Stored items:
+ + + +
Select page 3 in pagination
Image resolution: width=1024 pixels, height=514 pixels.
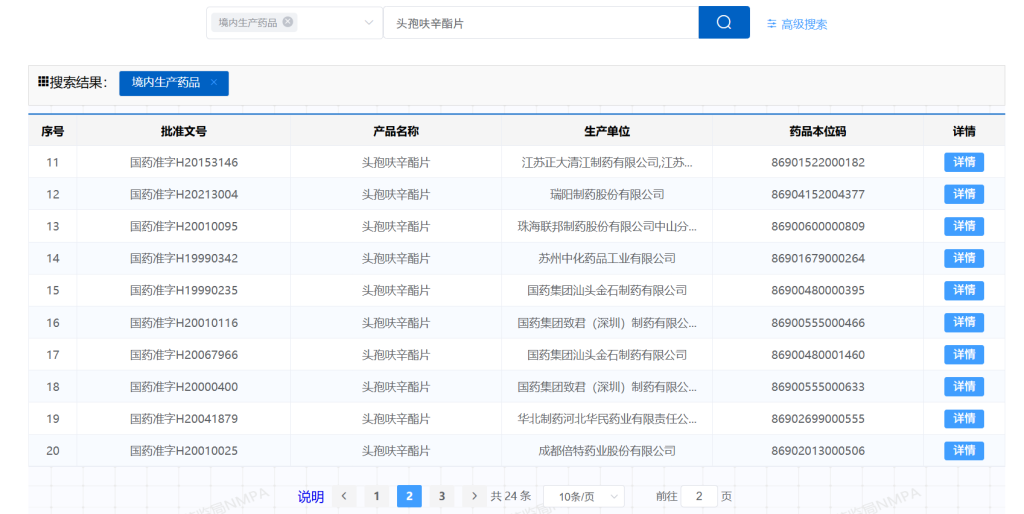[x=441, y=496]
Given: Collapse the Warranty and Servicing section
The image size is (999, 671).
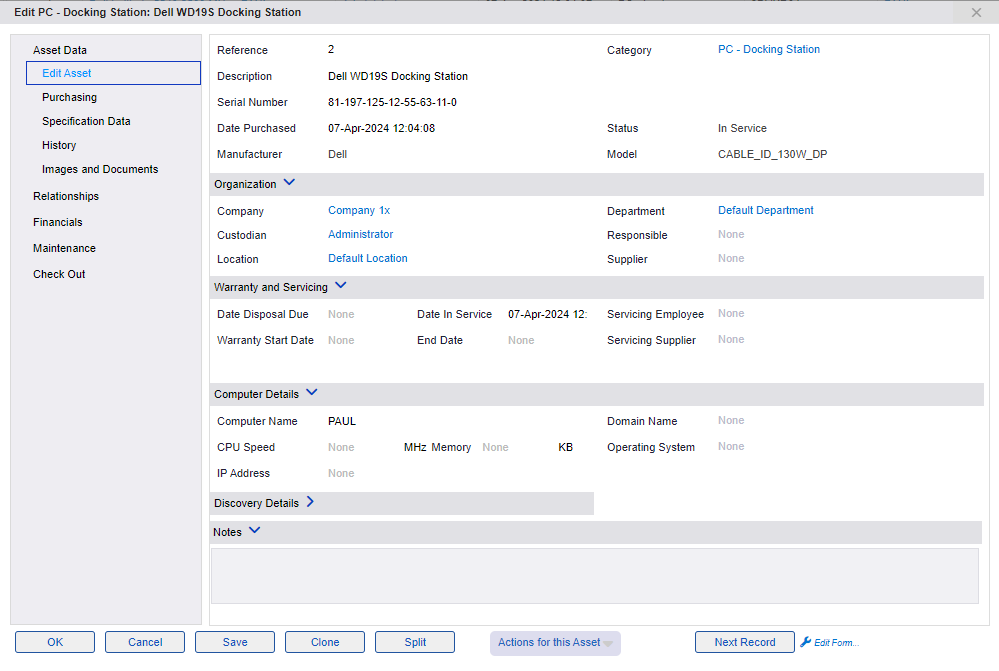Looking at the screenshot, I should 340,285.
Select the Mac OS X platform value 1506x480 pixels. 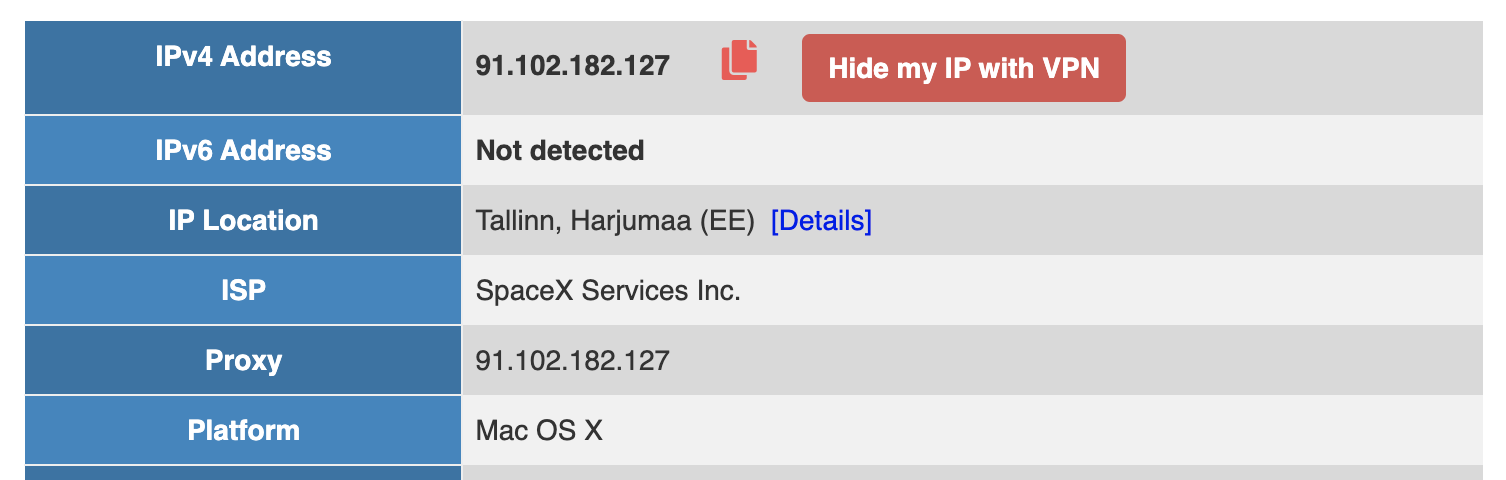pyautogui.click(x=540, y=431)
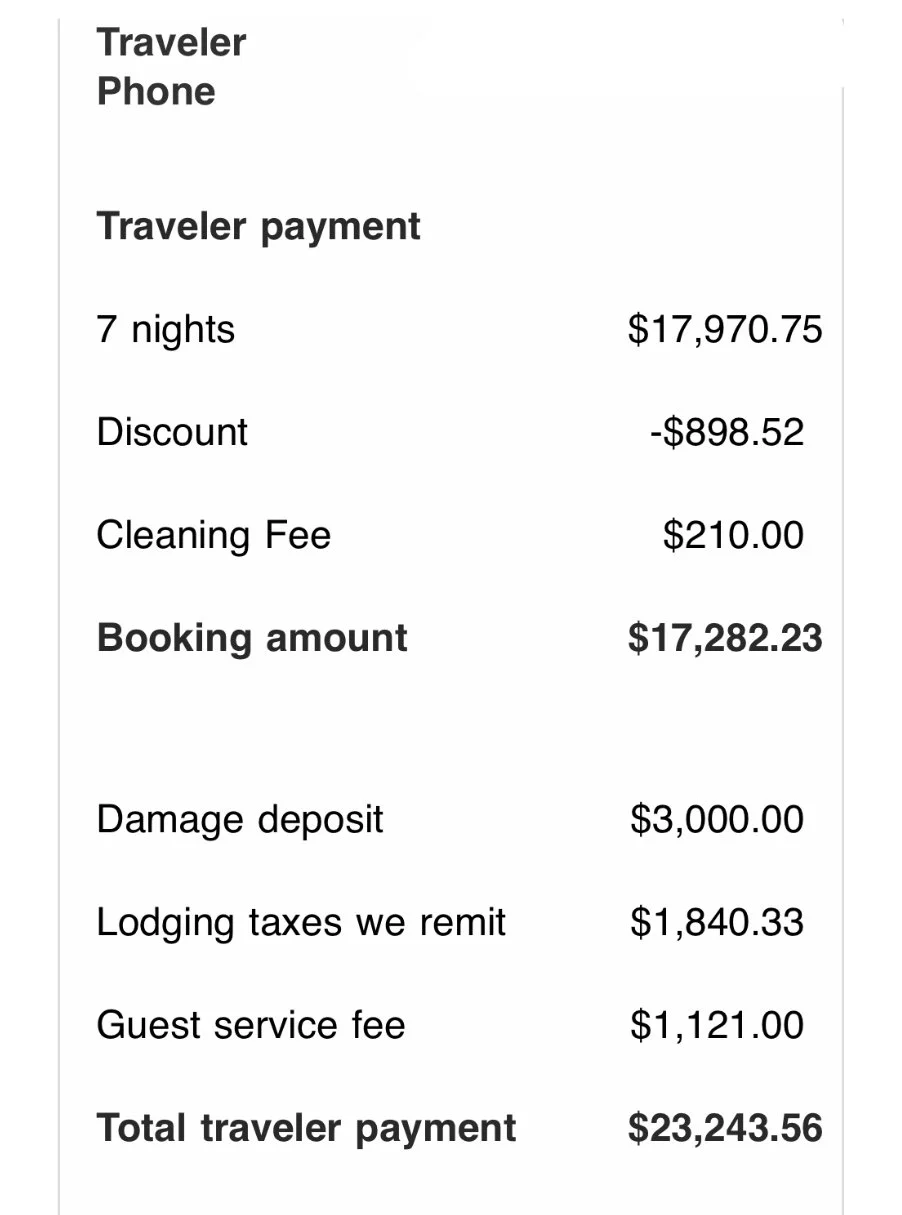Tap the Phone label
902x1215 pixels.
click(x=156, y=92)
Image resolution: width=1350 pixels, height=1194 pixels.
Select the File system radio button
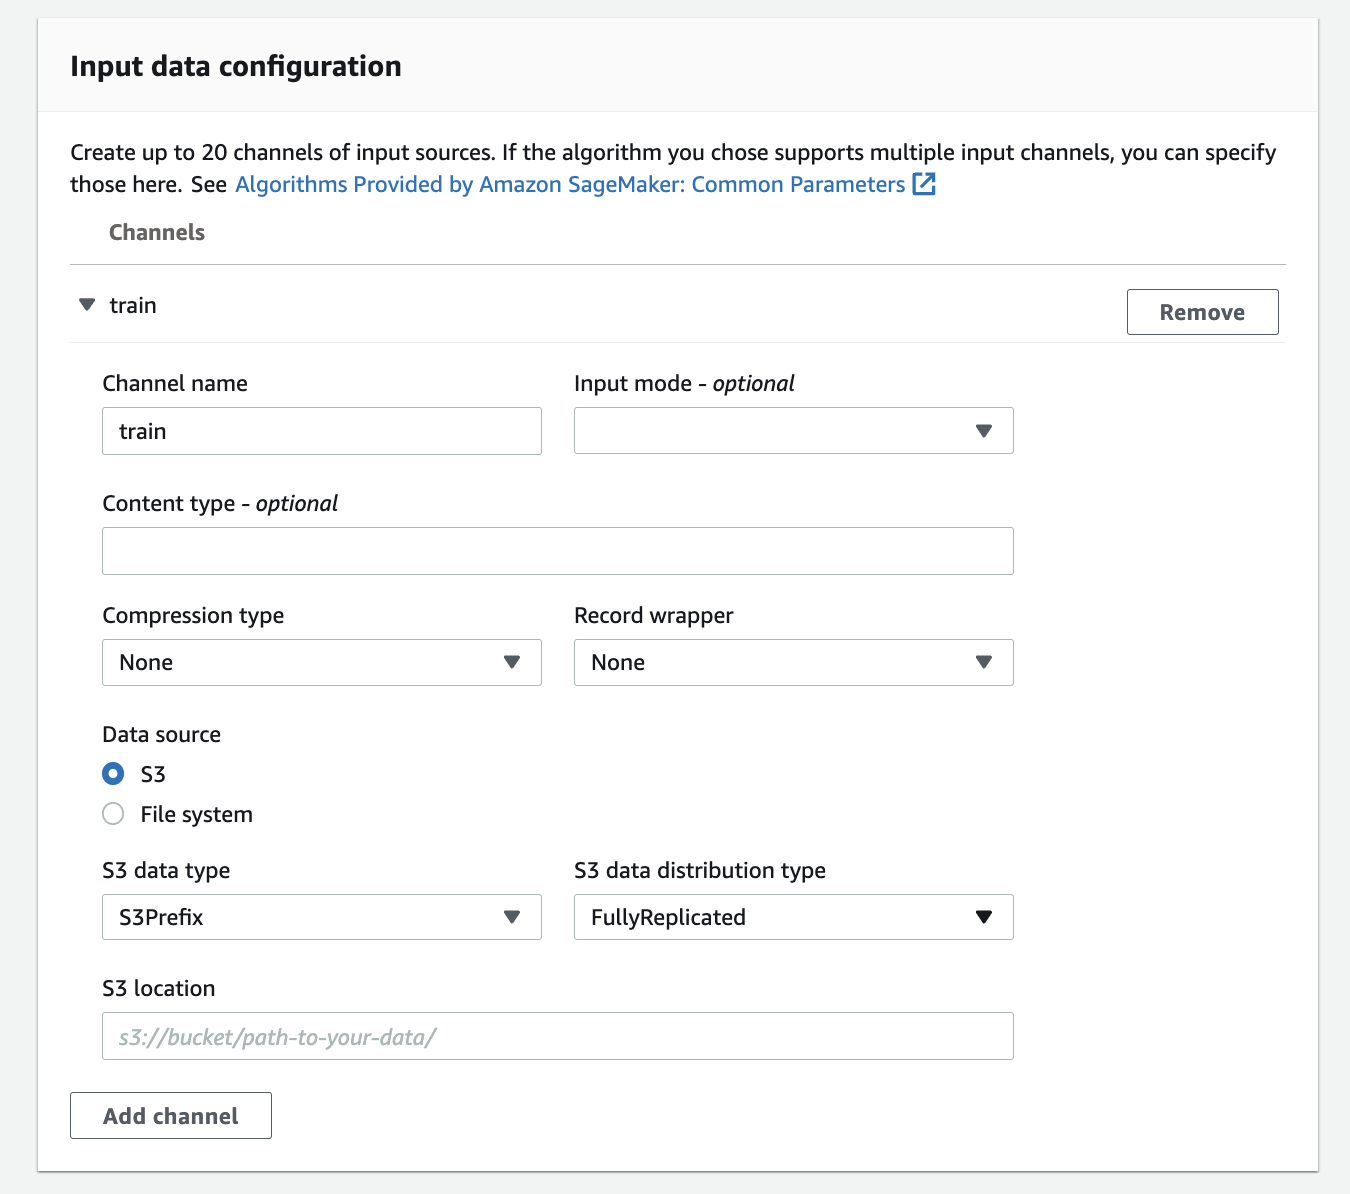114,814
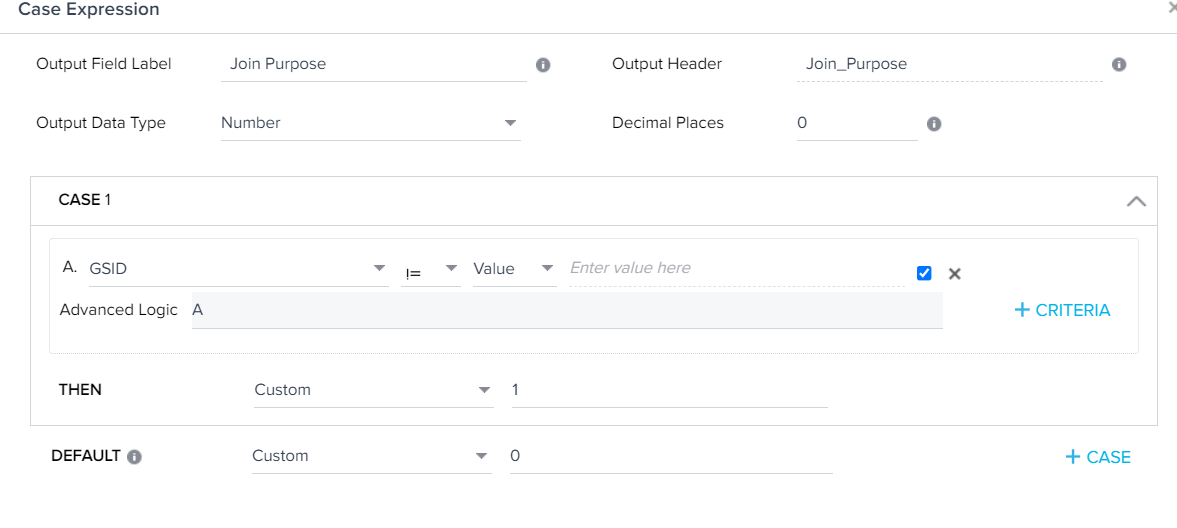Add a new criteria with + CRITERIA
The width and height of the screenshot is (1177, 528).
[1062, 310]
+ + + +
Exact copy, pictures excluded: print only the lines from the line containing "Image resolution: width=1350" through the end of the records.

### Answer to this task
Image resolution: width=1350 pixels, height=1194 pixels.
Select the File system radio button
114,814
Add a new criteria with + CRITERIA
The width and height of the screenshot is (1177, 528).
[1062, 310]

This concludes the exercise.